• _Prompt_
Output the data exactly, with every line intact.

*** Opening Working data ***

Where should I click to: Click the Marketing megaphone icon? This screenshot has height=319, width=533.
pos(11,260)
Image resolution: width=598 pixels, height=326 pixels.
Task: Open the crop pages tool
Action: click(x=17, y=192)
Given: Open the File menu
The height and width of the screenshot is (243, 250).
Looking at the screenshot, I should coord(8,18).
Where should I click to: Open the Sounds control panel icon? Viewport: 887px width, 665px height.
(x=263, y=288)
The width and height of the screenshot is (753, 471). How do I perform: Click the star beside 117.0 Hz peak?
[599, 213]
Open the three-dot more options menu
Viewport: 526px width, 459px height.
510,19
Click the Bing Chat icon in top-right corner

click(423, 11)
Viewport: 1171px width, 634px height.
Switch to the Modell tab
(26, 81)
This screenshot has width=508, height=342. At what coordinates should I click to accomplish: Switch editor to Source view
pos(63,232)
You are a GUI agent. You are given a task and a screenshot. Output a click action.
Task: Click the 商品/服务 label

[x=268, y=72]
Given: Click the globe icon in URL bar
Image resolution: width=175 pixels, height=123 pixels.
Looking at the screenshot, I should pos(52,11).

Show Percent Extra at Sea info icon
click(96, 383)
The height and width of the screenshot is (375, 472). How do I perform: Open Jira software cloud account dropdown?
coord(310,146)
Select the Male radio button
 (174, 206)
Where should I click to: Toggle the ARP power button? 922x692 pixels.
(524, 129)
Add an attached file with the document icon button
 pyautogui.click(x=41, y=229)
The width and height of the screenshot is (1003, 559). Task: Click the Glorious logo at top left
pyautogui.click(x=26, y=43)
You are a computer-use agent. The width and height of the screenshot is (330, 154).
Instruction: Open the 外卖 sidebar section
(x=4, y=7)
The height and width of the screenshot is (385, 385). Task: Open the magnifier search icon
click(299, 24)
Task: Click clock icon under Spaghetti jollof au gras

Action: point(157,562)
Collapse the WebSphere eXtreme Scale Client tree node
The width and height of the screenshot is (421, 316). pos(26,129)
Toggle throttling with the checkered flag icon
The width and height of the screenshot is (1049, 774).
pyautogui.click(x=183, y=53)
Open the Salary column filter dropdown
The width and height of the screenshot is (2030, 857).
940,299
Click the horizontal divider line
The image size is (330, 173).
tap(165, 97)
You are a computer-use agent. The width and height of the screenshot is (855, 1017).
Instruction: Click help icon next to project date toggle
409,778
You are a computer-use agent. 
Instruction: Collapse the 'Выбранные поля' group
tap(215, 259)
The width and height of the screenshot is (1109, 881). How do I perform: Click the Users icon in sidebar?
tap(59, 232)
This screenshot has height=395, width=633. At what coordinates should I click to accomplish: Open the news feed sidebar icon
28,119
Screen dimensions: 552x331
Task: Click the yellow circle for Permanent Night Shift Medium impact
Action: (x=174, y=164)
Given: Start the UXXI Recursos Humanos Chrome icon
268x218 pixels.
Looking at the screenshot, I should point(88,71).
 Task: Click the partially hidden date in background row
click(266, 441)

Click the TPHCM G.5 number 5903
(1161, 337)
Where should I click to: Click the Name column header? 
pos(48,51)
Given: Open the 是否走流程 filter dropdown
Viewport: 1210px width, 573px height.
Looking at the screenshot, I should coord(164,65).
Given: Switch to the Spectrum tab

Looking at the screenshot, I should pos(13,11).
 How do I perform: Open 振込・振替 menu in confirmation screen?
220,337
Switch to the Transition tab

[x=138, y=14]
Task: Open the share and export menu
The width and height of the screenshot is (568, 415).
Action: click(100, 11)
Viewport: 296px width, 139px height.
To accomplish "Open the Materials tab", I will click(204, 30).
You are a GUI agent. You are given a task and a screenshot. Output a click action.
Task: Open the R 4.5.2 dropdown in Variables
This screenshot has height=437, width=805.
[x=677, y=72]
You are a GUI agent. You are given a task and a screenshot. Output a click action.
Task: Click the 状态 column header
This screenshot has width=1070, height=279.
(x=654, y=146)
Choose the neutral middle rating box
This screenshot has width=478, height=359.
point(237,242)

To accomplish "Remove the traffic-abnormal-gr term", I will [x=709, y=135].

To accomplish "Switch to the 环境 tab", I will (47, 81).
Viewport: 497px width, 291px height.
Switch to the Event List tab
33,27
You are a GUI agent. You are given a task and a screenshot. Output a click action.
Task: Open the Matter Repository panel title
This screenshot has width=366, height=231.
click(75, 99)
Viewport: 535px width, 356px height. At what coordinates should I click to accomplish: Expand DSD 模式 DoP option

*** Closing Working data ***

• _Task result_
Where should I click to: Click the Marketing megaphone icon? This screenshot has height=319, width=533.
pos(11,260)
Image resolution: width=598 pixels, height=326 pixels.
Task: Open the crop pages tool
Action: click(x=17, y=192)
Given: Open the File menu
The height and width of the screenshot is (243, 250).
Looking at the screenshot, I should coord(8,18).
Where should I click to: Open the Sounds control panel icon? Viewport: 887px width, 665px height.
(x=263, y=288)
The width and height of the screenshot is (753, 471). How do I perform: Click the star beside 117.0 Hz peak?
[599, 213]
Open the three-dot more options menu
Viewport: 526px width, 459px height.
510,19
Click the Bing Chat icon in top-right corner

click(423, 11)
Viewport: 1171px width, 634px height.
Switch to the Modell tab
(26, 81)
This screenshot has width=508, height=342. At what coordinates should I click to accomplish: Switch editor to Source view
pos(63,232)
You are a GUI agent. You are given a task and a screenshot. Output a click action.
Task: Click the 商品/服务 label

[x=268, y=72]
Given: Click the globe icon in URL bar
Image resolution: width=175 pixels, height=123 pixels.
Looking at the screenshot, I should pos(52,11).

Show Percent Extra at Sea info icon
click(96, 383)
The height and width of the screenshot is (375, 472). How do I perform: Open Jira software cloud account dropdown?
coord(310,146)
Select the Male radio button
 (174, 206)
Where should I click to: Toggle the ARP power button? 922x692 pixels.
(524, 129)
Add an attached file with the document icon button
 pyautogui.click(x=41, y=229)
The width and height of the screenshot is (1003, 559). Task: Click the Glorious logo at top left
pyautogui.click(x=26, y=43)
You are a computer-use agent. The width and height of the screenshot is (330, 154).
Instruction: Open the 外卖 sidebar section
(x=4, y=7)
The height and width of the screenshot is (385, 385). Task: Open the magnifier search icon
click(299, 24)
Task: Click clock icon under Spaghetti jollof au gras

Action: point(157,562)
Collapse the WebSphere eXtreme Scale Client tree node
The width and height of the screenshot is (421, 316). pos(26,129)
Toggle throttling with the checkered flag icon
The width and height of the screenshot is (1049, 774).
pyautogui.click(x=183, y=53)
Open the Salary column filter dropdown
The width and height of the screenshot is (2030, 857).
940,299
Click the horizontal divider line
The image size is (330, 173).
tap(165, 97)
You are a computer-use agent. The width and height of the screenshot is (855, 1017).
Instruction: Click help icon next to project date toggle
409,778
You are a computer-use agent. 
Instruction: Collapse the 'Выбранные поля' group
tap(215, 259)
The width and height of the screenshot is (1109, 881). How do I perform: Click the Users icon in sidebar?
tap(59, 232)
This screenshot has height=395, width=633. At what coordinates should I click to accomplish: Open the news feed sidebar icon
28,119
Screen dimensions: 552x331
Task: Click the yellow circle for Permanent Night Shift Medium impact
Action: (x=174, y=164)
Given: Start the UXXI Recursos Humanos Chrome icon
268x218 pixels.
Looking at the screenshot, I should point(88,71).
 Task: Click the partially hidden date in background row
click(266, 441)

Click the TPHCM G.5 number 5903
(1161, 337)
Where should I click to: Click the Name column header? 
pos(48,51)
Given: Open the 是否走流程 filter dropdown
Viewport: 1210px width, 573px height.
Looking at the screenshot, I should coord(164,65).
Given: Switch to the Spectrum tab

Looking at the screenshot, I should pos(13,11).
 How do I perform: Open 振込・振替 menu in confirmation screen?
220,337
Switch to the Transition tab

[x=138, y=14]
Task: Open the share and export menu
The width and height of the screenshot is (568, 415).
Action: click(100, 11)
Viewport: 296px width, 139px height.
To accomplish "Open the Materials tab", I will click(204, 30).
You are a GUI agent. You are given a task and a screenshot. Output a click action.
Task: Open the R 4.5.2 dropdown in Variables
This screenshot has height=437, width=805.
[x=677, y=72]
You are a GUI agent. You are given a task and a screenshot. Output a click action.
Task: Click the 状态 column header
This screenshot has width=1070, height=279.
(x=654, y=146)
Choose the neutral middle rating box
This screenshot has width=478, height=359.
point(237,242)

To accomplish "Remove the traffic-abnormal-gr term", I will [x=709, y=135].

To accomplish "Switch to the 环境 tab", I will (47, 81).
Viewport: 497px width, 291px height.
Switch to the Event List tab
33,27
You are a GUI agent. You are given a task and a screenshot. Output a click action.
Task: Open the Matter Repository panel title
This screenshot has width=366, height=231.
click(75, 99)
Viewport: 535px width, 356px height. At what coordinates should I click to accomplish: Expand DSD 模式 DoP option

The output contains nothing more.